One person in particular is Mazzie Casher, a business owner and local hip-hop artist who was tired of seeing young kids succumb to gun violence in the city he knows and loves.
“We want to give the community the platform to ask for help, but also give the community the opportunity to be that help,” Casher told KYW Newsradio.
With that in mind, Casher, along with his close friend and Philadelphia firefighter, Steven Pickens, decided to create an app that would work towards limiting the use of guns to solve arguments.
"We wanted to do something about these shootings," said Pickens. "We wanted to do our part, so we came together and said: 'It’s our time to be leaders.'"
Casher and Pickens created Philly Truce, which they see as having an important impact on young men in Philadelphia that encounter trouble in the streets.
The app will be completed on May 1 and encourages kids to use it instead of fists and assault weapons. It allows users to lay out a difficult situation or confrontation they’re in and puts them in contact with a mediator to sort it out.
The app will be available for use on both iPhones and Androids.
Once it is finished downloading, all users need to do is press the help button.
Again, “you are not snitching,” Cashier said.
The app encourages you to add some information on what is happening and what situation you are in. Once you provide your information, a mediator will call or text you.
The app also inspires mediators to volunteer and help educate kids on conflict resolution and open communication.

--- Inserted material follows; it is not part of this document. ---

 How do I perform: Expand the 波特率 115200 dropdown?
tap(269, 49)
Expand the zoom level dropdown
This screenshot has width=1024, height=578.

"We’re trying to help overcome the culture of 'We don’t talk to police,'" says Casher. "So, we’re not the police, and we are not affiliated with the police. We are your brothers and sisters who want to see youth live to the age of good decision making."
The app is starting to gain the attention of political figures in Philadelphia, who are helping to spread the word about it.
Philadelphia City Councilmember Kenyatta Johnson is one leader who has expressed his interest and support for the app.
"These mediators will intervene in the social media beefs, the neighborhood beefs, before they escalate," Johnson told KYW.
Casher and Pickens are looking for open-minded mediators who will volunteer to step up and make a difference in the lives of young people in Philadelphia.
So far in 2021, there have been 92 victims of gun violence.
Residents of Philadelphia are now becoming used to hearing the distinct sound of gunshots on a daily basis, which is, unfortunately, the new norm.
By donating any amount of money to help jumpstart the app, or even spread the word about it, you will make Philadelphia a better place.